Giuliani v. Baker
This article is from the archive of The New York Sun before the launch of its new website in 2022. The Sun has neither altered nor updated such articles but will seek to correct any errors, mis-categorizations or other problems introduced during transfer.
Now that the Secretary of State Baker has made public his recommendations in respect of Iraq it’s becoming clear why Mayor Giuliani quietly dropped off the commission not long after it got up and running. Our Eli Lake has particulars on page one. The nub of the advice from Mr. Baker and Lee Hamilton, a former congressman from Indiana, and their colleagues is that America should cut and run. The “cut” part is that the commission wants America to cut a deal with Iraq’s neighbors — nearly every one of which is an enemy of America and the idea of a free Iraq — and the “run” part is to pull our GIs out of the fight by the start of the election season in 2008.
The persons who speak on background for Mr. Giuliani, ever the graceful diplomat, stress that the former mayor really did sense that the commission was going to take too much of his time. In addition, he had concluded the commission was a place for retired politicians, not for those who could be running for president next year. Mr. Giuliani himself praised the report yesterday at a public appearance. But the way to translate Mr. Giuliani’s action is that anyone who ran for president on a platform of retreat in the middle of a major world war couldn’t get elected dog catcher.
Not that Mr. Giuliani was looking out for merely his own interests. He deserves great credit. The Baker commission has gone the wrong way on important matters of principle, something no doubt Mr. Giuliani spotted not long after he got horn-swoggled into joining the group. Not only does the commission recommend negotiations with the various Middle East tyrannies, but it wants to use as coin in these negotiations the security — and even sovereignty — of the state of Israel. Outsiders first got a glimpse of this last week in a story by our Mr. Lake, quoting an e-mail sent by one of the expert advisers to Mr. Baker’s group.
The expert, Raymond Close, a former CIA station chief in Saudi Arabia, said he expected “any realistic chance of success” would depend on “a major initiative, promoted and vigorously supported by the United States, to reach a comprehensive resolution to the Israel-Arab crisis through a process of reasonable compromise and accommodation between Israel and its Arab neighbors.” Wrote Mr. Close, according to Mr. Lake’s report, “perhaps the US will have to put pressure on Israel to make territorial concessions in the Golan.”

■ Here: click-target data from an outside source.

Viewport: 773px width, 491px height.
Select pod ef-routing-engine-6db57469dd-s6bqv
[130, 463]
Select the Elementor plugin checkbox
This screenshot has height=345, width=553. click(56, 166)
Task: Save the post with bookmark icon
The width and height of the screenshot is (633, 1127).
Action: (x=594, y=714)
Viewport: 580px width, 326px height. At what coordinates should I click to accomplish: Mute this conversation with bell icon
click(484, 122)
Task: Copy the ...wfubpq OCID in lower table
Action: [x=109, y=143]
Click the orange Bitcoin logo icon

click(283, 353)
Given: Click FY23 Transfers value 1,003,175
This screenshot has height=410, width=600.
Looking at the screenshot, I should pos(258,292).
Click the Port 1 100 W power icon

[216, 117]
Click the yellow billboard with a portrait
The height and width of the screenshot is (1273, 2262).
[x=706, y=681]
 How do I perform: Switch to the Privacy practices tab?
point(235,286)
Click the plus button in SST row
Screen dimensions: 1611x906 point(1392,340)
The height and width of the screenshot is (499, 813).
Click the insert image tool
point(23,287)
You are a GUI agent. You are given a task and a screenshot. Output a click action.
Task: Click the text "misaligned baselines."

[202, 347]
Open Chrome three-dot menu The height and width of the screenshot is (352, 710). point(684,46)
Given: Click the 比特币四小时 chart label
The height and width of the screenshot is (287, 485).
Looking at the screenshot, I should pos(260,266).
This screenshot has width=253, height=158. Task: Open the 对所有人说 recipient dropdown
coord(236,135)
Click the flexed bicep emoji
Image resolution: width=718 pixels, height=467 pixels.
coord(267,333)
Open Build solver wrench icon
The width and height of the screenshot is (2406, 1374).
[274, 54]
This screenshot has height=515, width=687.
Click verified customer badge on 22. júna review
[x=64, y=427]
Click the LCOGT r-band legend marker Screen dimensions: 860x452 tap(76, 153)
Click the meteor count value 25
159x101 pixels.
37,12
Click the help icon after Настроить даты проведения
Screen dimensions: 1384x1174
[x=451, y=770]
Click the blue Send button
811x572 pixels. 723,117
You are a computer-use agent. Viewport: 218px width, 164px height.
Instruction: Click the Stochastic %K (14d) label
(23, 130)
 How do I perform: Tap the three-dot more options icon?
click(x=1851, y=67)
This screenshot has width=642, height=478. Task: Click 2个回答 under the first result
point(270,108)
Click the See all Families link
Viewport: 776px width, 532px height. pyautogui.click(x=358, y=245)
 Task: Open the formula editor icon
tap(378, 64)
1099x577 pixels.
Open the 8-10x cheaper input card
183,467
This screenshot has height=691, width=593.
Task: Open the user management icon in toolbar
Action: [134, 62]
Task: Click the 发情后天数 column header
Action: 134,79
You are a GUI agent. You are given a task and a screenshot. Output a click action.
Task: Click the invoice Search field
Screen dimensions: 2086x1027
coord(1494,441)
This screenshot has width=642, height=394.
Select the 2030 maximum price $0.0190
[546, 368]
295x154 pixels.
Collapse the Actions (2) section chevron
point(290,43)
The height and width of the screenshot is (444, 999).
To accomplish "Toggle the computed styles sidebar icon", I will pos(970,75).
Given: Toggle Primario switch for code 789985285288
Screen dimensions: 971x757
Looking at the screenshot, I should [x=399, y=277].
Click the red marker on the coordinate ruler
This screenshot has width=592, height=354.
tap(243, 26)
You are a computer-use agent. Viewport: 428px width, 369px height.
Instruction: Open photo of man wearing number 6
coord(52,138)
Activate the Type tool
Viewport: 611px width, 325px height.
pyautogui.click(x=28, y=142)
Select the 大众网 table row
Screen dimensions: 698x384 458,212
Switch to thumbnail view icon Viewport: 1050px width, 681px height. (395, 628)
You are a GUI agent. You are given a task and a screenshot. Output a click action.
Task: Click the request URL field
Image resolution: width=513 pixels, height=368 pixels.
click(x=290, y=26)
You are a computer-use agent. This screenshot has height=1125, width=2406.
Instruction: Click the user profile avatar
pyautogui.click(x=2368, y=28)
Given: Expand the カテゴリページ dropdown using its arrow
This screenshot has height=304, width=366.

Mr. Lake’s report, not to mention Mr. Close’s expectation, proved all-too-accurate. Recommendation 16 of the Baker commission: “the Israelis should return the Golan Heights.” How rewarding terrorism in Iraq with concessions of strategic land to the undemocratic, terrorist-hosting Baathist regime at Damascus is in America’s national interest is beyond us. The report goes so far as to claim that Iraqi opposition to America “spiked in the aftermath of Israel’s bombing campaign in Lebanon.” Talk about a blame-Israel-first mentality.
Even for those who, unlike this newspaper, do not rank security of Israel as one, albeit only one, of the original war aims, the Baker commission report represents a triumph of Brent Scowcroft-ism of the kind that helped cost George H.W. Bush a second term in the White House. It would have us drop the ambition of regime change in the country, Iran, with one of the cruelest and most hostile regimes. And then to top it off Messrs. Baker and Hamilton want to to set milestones for Iraq’s legislature.
Or, to put it another way, barely a year after the Iraqis gave the world an inspiring example of courage, with millions going to the polls in the face of enemy threats, Messrs. Baker and Hamilton want to tell the legislature the Iraqis elected what to do. Finally, Messrs. Baker and Hamilton want the formation of a broad-ranging “contact group” of Iraq’s neighbors. We predict that will lead to peace talks with an enemy who doesn’t want peace and just before the 2008 election a next-generation Henry Kissinger will come out before the cameras and declare “peace is at hand.” Don’t forget what happened next.
By our lights, though, the worst damage of the Baker commission’s recommendations, if they are adopted, won’t be to Israel or to the political hopes of American Republicans but to the cause of freedom and democracy around the world and the American national security on which it rests. The commission’s message to our enemies and to our potential allies is that if enough Americans are killed, America’s foreign policy elite will give up on its core values of freedom and democracy and return to the pre-September 11 mode of coddling Middle East dictators, putting oil and a façade of “stability” ahead of America’s long-term security.
The list of those with whom the Baker commission consulted includes dozens of foreign ambassadors, former generals, and newspaper columnists, but not a single widow of a New York City firefighter. Mayor Giuliani spoke at the funerals of so many firefighters that it is understandable that he would not want to follow the Baker commission’s recommendation to return to the approach that America pursued before September 11. And as he sets out in quest of the White House, he can be proud of the fact that he stepped down from the Baker commission before its report was written.